Find lowest value in a list of dictionaries in python

Question

I want to find and return the minimal value of an id in a string, for example:

find_min_id([{"nonid": "-222", "id": 0}, {"id": -101}])
-101
find_min_id([{’id’: 63, 'id': 42}])
42

So far I have this:

def find_min_id(list):
    return min(list)

but that gives:

{'id': -101}

and I only want the value of the lowest id.

Answer 1

Use the key parameter of min:

def find_min_id(l):
    return min(l, key=lambda d: d.get("id", float('inf')))["id"]

This actually finds the min id, and does it without creating a new list.

The only thing is, the elements in your list might not had an 'id' key. For that reason I had to use .get("id", float('inf')). Thus the function will return inf if there is no id key, which might not be desirable. What min() does when given an empty list is it throws an exception, so we'd probably like to do the same if none of the dicts we pass it have an 'id' key.
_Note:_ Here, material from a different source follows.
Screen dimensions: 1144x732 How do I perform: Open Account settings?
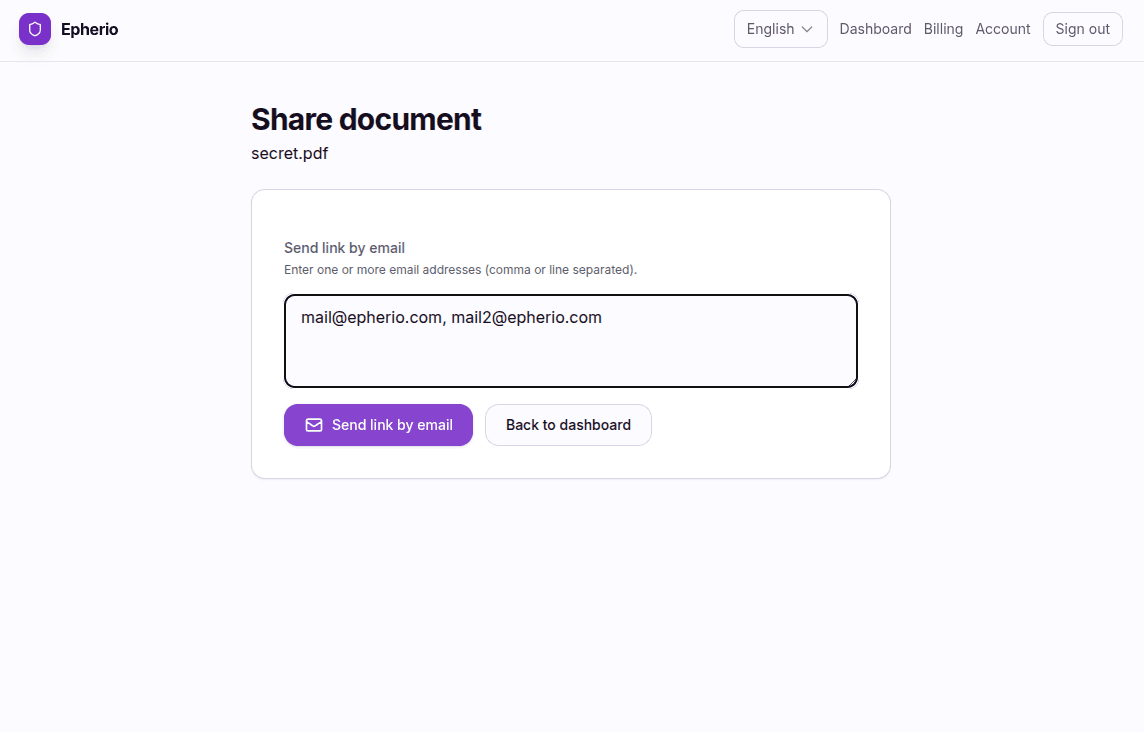[x=1003, y=29]
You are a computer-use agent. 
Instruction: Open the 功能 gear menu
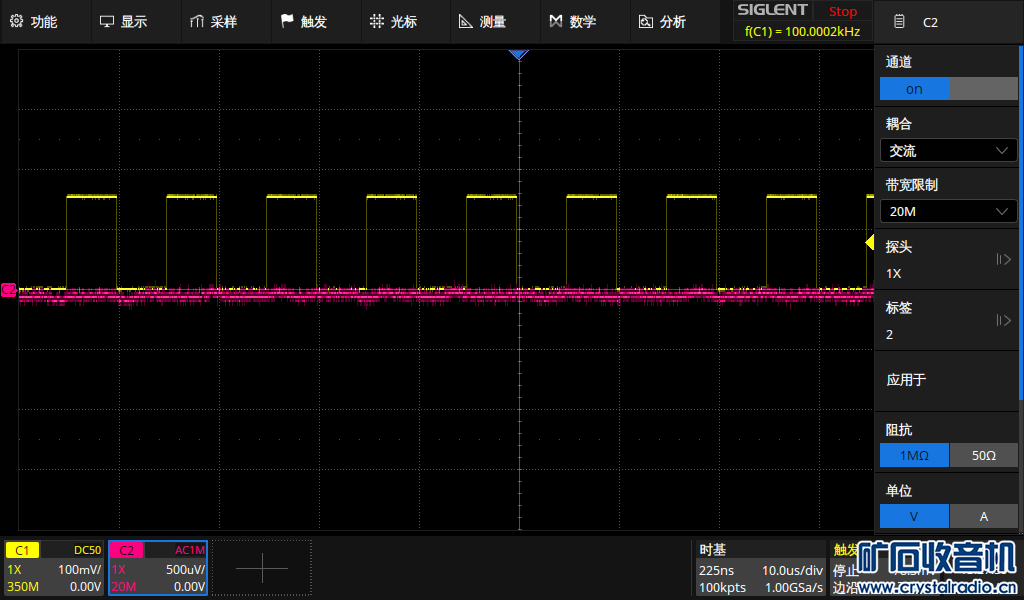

In that case the min of a generator appoach might indeed be better:

def find_min_id(l):
    return min(d["id"] for d in l if "id" in d)

The other approach would be to check for inf as the result of min, but this is more cumbersome:

import math
def find_min_id(l):
    res = min(l, key=lambda d: d.get("id", float('inf')))["id"]
    if math.isinf(res):
        raise ValueError("No dict has an 'id' key")
    return res

Answer 2

Another approach, but works where there is no id in the dictionary, and when there is no dictionary with an id at all:

def find_min_id(lst):
    ids = [d['id'] for d in lst if 'id' in d]
    return min(ids) if ids else None

Without exceptions, and without running min for artificially extended list (i.e. the answer which puts maximum floats where an entry isn't an id-entry).